I have this very strange bug where passport.js and passport-local-mongoose only work with Firefox. I have tried with Chrome, Internet Explorer and Edge, but I can't seem to login.
Here's the main code for login.
Routes
const passport = require('passport')
const express = require('express');
const router = express.Router({ mergeParams: true });
router.post('/login', passport.authenticate('local', {
failureRedirect: '/login/fail',
successRedirect: '/login/success'
});
router.get('/login/success', (req, res) => {
req.session.userID = req.user._id;
res.status(200).json(req.user);
});
UserProfile Schema
const mongoose = require('mongoose');
const passportLocalMongoose = require('passport-local-mongoose');
const userProfileSchema = new mongoose.Schema({
email: { type: String, required: true, unique: true },
// other fields
});
userProfileSchema.plugin(passportLocalMongoose, {
usernameField: 'email',
usernameLowerCase: true
});
const UserProfile = mongoose.model('UserProfile', userProfileSchema);
module.exports = UserProfile;
app.js
const express = require('express');
const cookieParser = require('cookie-parser');
// Setup authentication
const passport = require('passport');
const UserProfile = require('@userProfile/model/userProfile');
passport.use(UserProfile.createStrategy());
passport.serializeUser(UserProfile.serializeUser());
passport.deserializeUser(UserProfile.deserializeUser());
// Setup session handling
const oneWeek = 1000 * 60 * 60 * 24 * 7;
const expressSession = require('express-session')({
secret: keys.session.secret,
resave: false,
saveUninitialized: false,
cookie: { maxAge: oneWeek }
});
var app = express();
app.use(expressSession)
app.use(cookieParser());
app.use(passport.initialize());
app.use(passport.session());
The passport docs say:
By default, when authentication succeeds, the req.user property is set to the authenticated user, a login session is established, and the next function in the stack is called.

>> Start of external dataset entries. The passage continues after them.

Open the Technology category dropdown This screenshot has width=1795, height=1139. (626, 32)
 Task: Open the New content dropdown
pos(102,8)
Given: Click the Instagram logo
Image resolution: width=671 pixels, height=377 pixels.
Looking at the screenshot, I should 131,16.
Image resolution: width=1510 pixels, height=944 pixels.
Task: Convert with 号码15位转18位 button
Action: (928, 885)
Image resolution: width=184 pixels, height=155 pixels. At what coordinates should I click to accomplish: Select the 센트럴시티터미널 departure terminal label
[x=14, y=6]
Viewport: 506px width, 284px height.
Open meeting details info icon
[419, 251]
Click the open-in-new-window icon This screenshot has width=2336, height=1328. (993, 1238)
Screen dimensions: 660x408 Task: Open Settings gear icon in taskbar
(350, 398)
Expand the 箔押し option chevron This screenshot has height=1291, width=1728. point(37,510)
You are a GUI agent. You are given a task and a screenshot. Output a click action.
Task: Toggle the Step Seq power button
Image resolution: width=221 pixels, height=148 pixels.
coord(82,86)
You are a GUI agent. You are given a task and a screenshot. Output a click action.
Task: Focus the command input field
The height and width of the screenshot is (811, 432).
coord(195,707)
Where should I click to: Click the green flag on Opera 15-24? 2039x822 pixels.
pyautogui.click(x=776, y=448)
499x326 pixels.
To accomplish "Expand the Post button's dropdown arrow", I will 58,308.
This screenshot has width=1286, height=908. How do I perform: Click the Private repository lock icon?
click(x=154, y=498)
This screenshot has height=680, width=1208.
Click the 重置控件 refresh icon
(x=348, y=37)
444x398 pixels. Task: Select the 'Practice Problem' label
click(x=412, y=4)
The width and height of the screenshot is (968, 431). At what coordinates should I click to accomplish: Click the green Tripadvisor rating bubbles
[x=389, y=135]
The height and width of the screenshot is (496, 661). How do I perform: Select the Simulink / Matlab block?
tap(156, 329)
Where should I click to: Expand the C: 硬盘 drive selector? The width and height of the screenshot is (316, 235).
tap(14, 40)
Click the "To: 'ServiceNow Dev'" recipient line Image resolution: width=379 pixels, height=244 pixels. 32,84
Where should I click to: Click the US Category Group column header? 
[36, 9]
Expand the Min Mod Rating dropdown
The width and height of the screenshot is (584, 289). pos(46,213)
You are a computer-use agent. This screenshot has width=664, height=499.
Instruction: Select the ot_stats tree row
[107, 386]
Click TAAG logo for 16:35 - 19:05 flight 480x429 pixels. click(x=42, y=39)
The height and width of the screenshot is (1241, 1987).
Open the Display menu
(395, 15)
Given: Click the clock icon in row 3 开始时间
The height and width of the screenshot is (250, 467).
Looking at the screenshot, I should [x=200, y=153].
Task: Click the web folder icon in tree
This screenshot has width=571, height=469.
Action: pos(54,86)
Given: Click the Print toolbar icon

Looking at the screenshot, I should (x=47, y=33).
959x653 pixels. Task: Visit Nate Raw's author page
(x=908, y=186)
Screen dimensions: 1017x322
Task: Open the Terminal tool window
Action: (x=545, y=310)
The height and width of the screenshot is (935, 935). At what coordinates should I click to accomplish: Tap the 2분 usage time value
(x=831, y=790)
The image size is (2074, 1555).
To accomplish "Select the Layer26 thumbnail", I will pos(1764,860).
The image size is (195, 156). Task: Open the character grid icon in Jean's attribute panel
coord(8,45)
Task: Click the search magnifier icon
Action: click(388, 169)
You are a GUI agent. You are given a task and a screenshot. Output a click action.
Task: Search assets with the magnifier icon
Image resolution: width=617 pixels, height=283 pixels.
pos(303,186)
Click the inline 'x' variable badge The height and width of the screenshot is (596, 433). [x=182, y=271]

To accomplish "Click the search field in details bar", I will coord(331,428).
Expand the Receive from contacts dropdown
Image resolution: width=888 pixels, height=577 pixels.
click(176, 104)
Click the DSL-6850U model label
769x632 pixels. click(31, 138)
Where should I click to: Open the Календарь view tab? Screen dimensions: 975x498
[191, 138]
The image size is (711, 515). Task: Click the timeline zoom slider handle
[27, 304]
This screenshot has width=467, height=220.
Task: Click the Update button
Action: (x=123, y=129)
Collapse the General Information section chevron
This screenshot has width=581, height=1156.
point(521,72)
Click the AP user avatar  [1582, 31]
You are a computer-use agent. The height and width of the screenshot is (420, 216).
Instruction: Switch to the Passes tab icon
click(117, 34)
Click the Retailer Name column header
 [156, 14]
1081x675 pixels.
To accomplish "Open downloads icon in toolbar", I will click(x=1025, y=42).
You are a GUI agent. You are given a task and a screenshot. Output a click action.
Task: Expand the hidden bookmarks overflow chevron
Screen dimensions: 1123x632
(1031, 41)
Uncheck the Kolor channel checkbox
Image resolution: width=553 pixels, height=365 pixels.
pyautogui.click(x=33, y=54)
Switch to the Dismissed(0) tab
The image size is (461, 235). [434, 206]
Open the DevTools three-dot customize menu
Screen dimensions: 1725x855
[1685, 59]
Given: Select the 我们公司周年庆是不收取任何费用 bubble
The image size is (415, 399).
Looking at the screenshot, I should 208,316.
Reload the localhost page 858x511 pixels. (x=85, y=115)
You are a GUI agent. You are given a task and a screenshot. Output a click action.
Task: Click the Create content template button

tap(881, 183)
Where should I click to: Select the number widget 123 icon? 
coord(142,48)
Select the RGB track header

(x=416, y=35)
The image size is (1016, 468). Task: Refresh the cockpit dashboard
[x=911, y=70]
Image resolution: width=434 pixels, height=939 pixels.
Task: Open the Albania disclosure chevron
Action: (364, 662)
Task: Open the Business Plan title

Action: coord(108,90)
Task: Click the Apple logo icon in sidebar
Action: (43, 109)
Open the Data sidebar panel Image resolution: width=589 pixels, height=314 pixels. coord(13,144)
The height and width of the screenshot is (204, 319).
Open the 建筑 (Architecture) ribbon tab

When logging in with Firefox, this works. The req.user is correctly set and I can use it for further processing.
When logging in with any other Browser, it doesn't work. The authentication is successful, but req.user is not set and an error occurs in subsequent handling. Interestingly, I have just found out that this only happens on localhost. When using the IP address to access the frontend, everything works as expected.
Frontend Axios setup
import axios from 'axios';
const api = axios.create({
withCredentials: true,
baseURL: 'http://123.456.789.10:3000',
timeout: 5000,
validateStatus: () => true // to suppress axios errors
});
Backend CORS settings
app.use(cors({
origin: [
'http://localhost:9000',
'http://123.456.789.10:9000'
],
methods: ['GET', 'PATCH', 'POST', 'DELETE'],
credentials: true
}));
When I change baseUrl to http://localhost:3000, the behavior is exactly reversed. I can still successfully login with Firefox on both localhost and the IP, while I can only login with the other browsers via localhost now.
I don't understand it. How can using the frontend with localhost or IP both work with either baseURL on Firefox, but only one works on all the other browsers, even though nothing else has changed?